Phil Blankenship’s harsh noise project remains one of the most intense I’ve had the (dis?)pleasure of hearing. 2004 saw the release of three 3" compact discs from The Cherry Point, each on a different label. Blankenship has been kind enough to round all three up into one package and it’s a good thing he did, too. The Cherry Point sound more intimidating than intense on this collection, the use of open space serves the project well.

Troniks/PACrec

Each track is over 15 minutes in length, each apparently revolves around a theme of witchcraft or "witchery" as portrayed by countless movies, and each sounds more dreadful than what I expected The Cherry Point to be capable of producing. Not that I felt Blankenship’s music was without subtly, but the last time around it really was: his noise is without a doubt punishing, a blunt instrument if I’ve ever heard one. That bluntness was impressive, but the work that appears on Black Witchery is doubly so.

The noise is still assaulting and relentless, but it is also tempered by a diversity that Night of the Bloody Tapes was missing entirely. Amidst all the gurgling, chainsaw-ripping-through-flesh tones are moments of high pitched squeals, metallic machineguns with rhythm, uneasy shivers, and cavernous bellows: Blankenship has stepped up the gore and fright factor by letting the mind have room enough to imagine the terrible. There isn’t so much noise here that it is impossible to think about anything else.

Making this racket more appealing is the fact that each track is massively different from the other. "Virgin Witch" gets my vote for "most likely to deafen small children and the elderly." It’s attack is more constant than what the other pieces produce, despite the fact that there are three or four distinct layers of very different noise providing its current. Plenty of noise gets its intensity from blending plenty of sound into one big rumble, but The Cherry Point succeeds in being powerful without the use of that tactic. I don’t think it could cause the spontaneous combustion of small animals, but it is a vicious piece of work.

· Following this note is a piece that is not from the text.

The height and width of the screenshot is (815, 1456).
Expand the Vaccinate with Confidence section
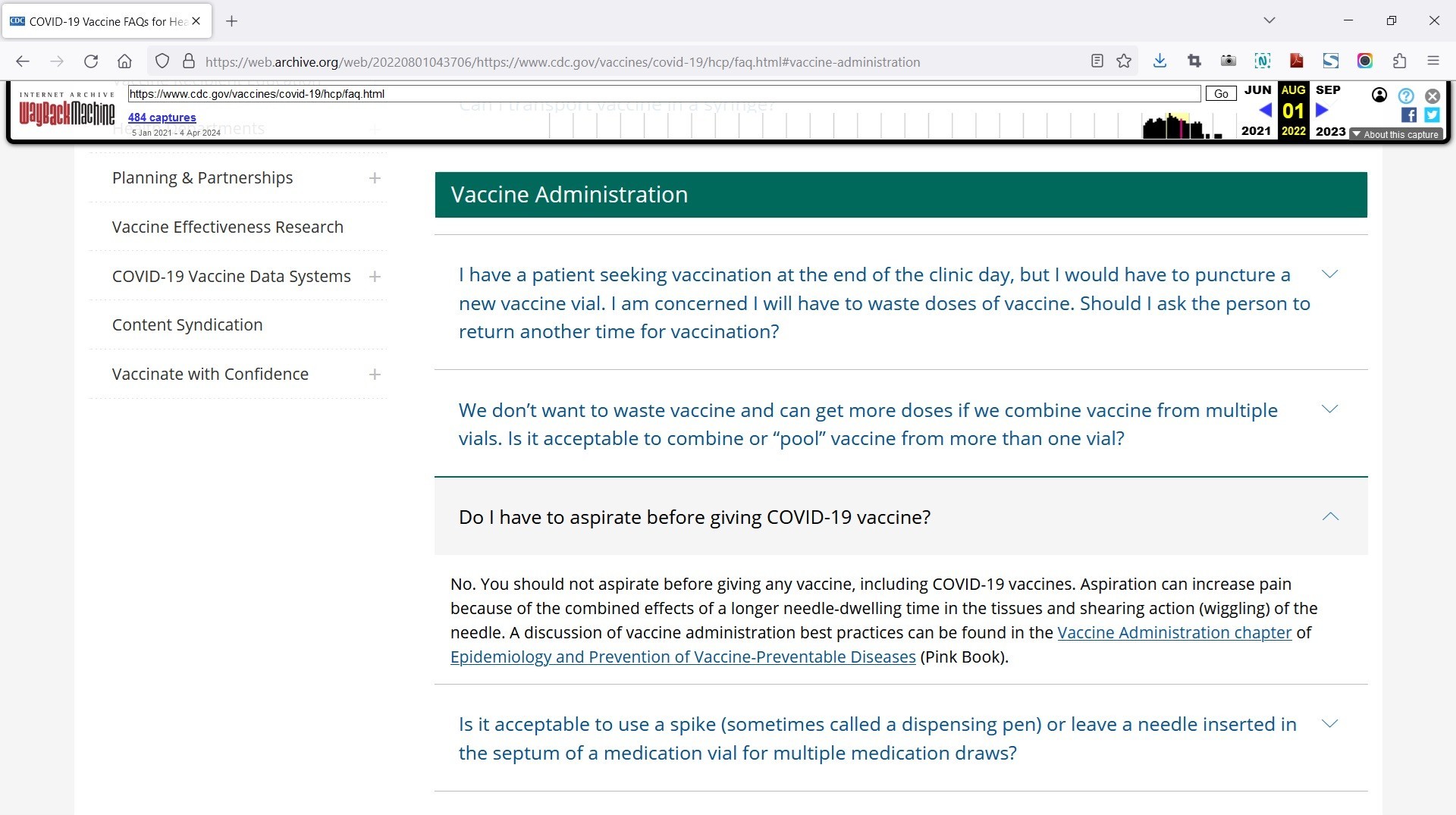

"Devil’s Witch" and "Season of the Witch," on the other hand, sound like the nightmares of abduction victims as filtered through the eyes and ears of a witness on massive amounts of hallucinogens. Their quality is more comparable to a found sound or environmental piece than it is to a pure noise track. At several points during both of these I got the distinct feeling I was listening to some kind of snuff recording. It’s a welcome change for me, in the end. I liked hearing The Cherry Point annihilate the known universe, but listening to the way the world looks just before the final apocalyptic moment is far more disturbing.